Today we will be discussing schizophrenia and the inherent challenges with managing this complex and chronic brain disorder, including treatment nonadherence and delaying relapse. In my opinion, there are so many appropriate adult patients that may benefit from these treatments but may not even be aware that there is an option without your help to educate them. The conversation will then pivot to long-acting injectables, or LAIs–such as once-monthly INVEGA SUSTENNA® (or paliperidone palmitate), which is part of the Johnson & Johnson LAI portfolio that includes pathway options to 3 and 6 months.
We will then review comparative safety and efficacy data on INVEGA SUSTENNA® compared to orals and discuss ways by which J&J LAIs may help address challenges of managing schizophrenia.

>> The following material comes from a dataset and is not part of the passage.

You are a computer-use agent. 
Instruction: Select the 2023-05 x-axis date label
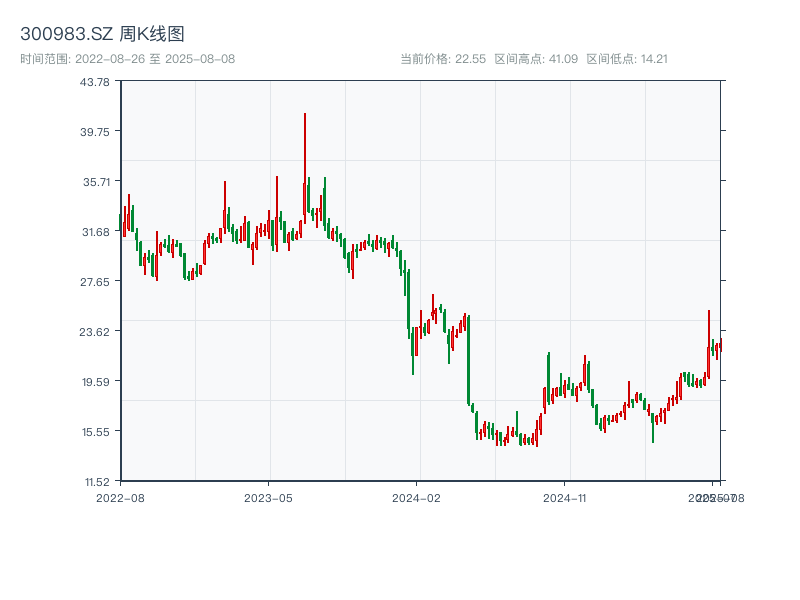268,497
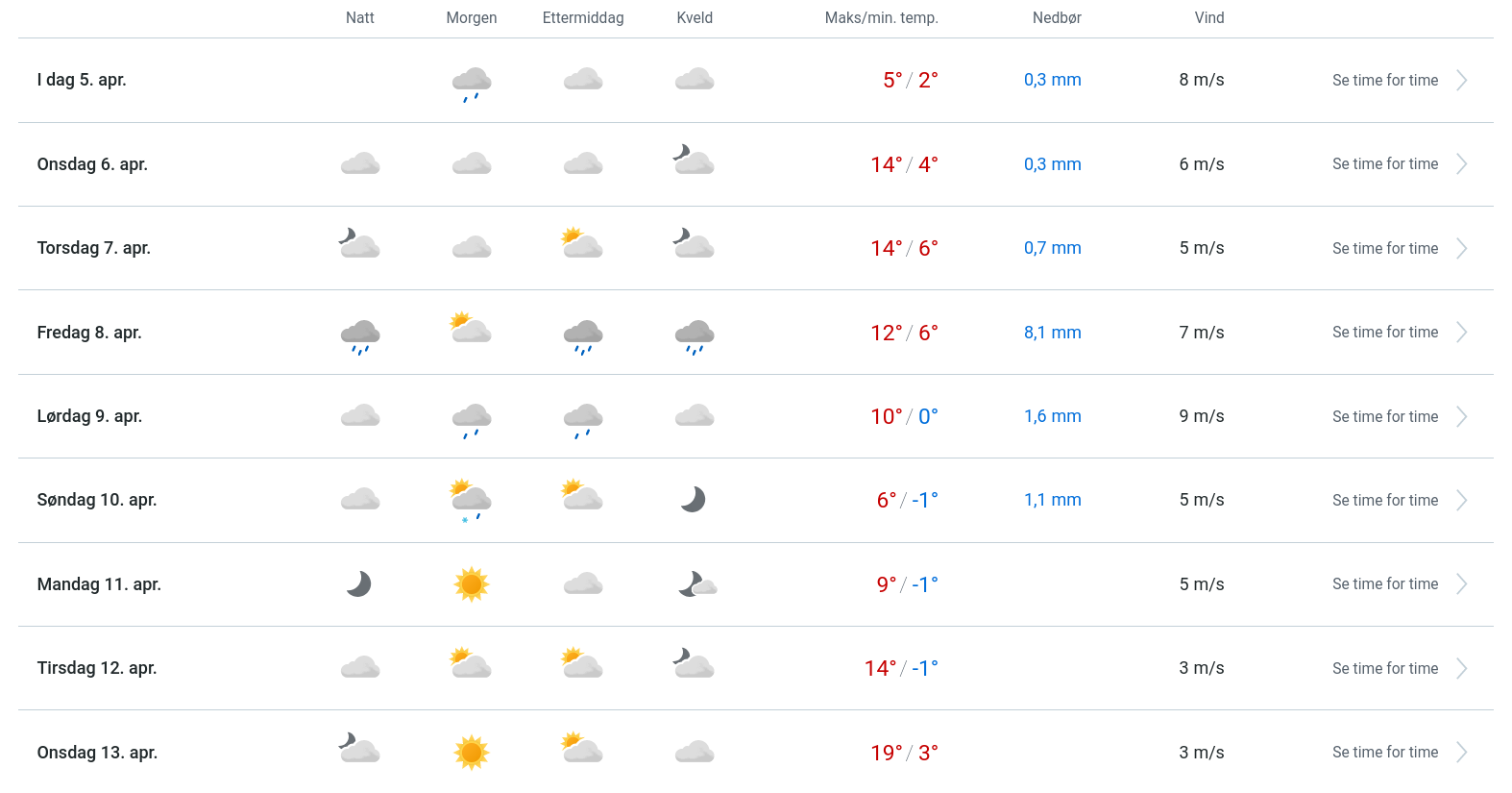Click Saturday 9. apr. afternoon rain icon

coord(583,419)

MATTHEWS: Thank you for that introduction, Dr. Alva, and hello, everyone. Happy to be speaking with you today. Before we get started, I’d like to note that this program is sponsored by Johnson & Johnson. Now, let’s get started.

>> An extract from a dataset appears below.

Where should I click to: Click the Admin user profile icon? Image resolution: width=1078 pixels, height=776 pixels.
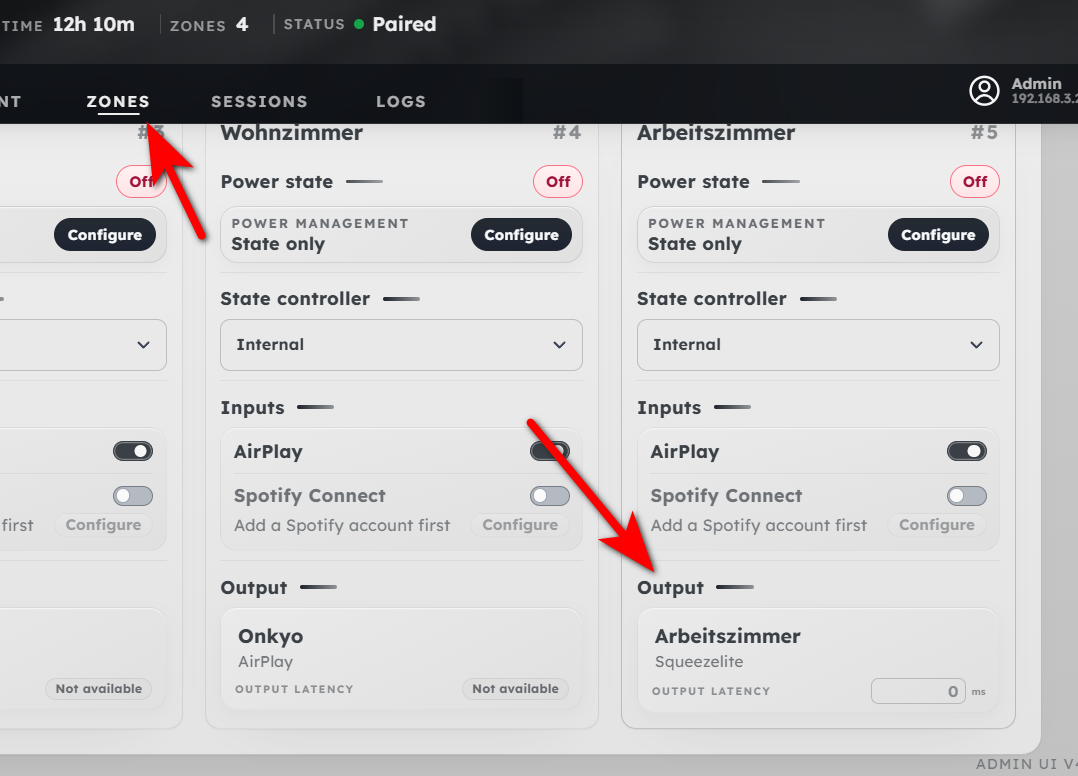tap(984, 91)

DR. ALVA: We’ll begin with a general overview of schizophrenia. Desiree, can you describe the overall nature of the condition and how it affects adult patients?
MATTHEWS: Absolutely. I’ll start by saying that schizophrenia affects millions of adults in the U.S., and it is associated with a substantial burden to the healthcare system. It is one of the top 20 reasons for disability in the world. In the U.S., the estimated annual economic burden can range from $94 million to $102 billion U.S. dollars per year.
The condition can be debilitating to those living with it without proper management and treatment. But living a more stable, productive life may be possible for these adult patients. Symptoms can include delusions, hallucinations, and disorganized speech, as well as behaviors such as a lack of motivation or a lack of interest in daily life experiences.
These symptoms can considerably impair daily activities, including work and relationships with family and loved ones, making it difficult for adult patients to prioritize self-care and, when unmanaged, can create a cycle of crisis. That being said, it’s important to clarify that a schizophrenia diagnosis doesn’t mean that a person can’t go on to live a fulfilling life.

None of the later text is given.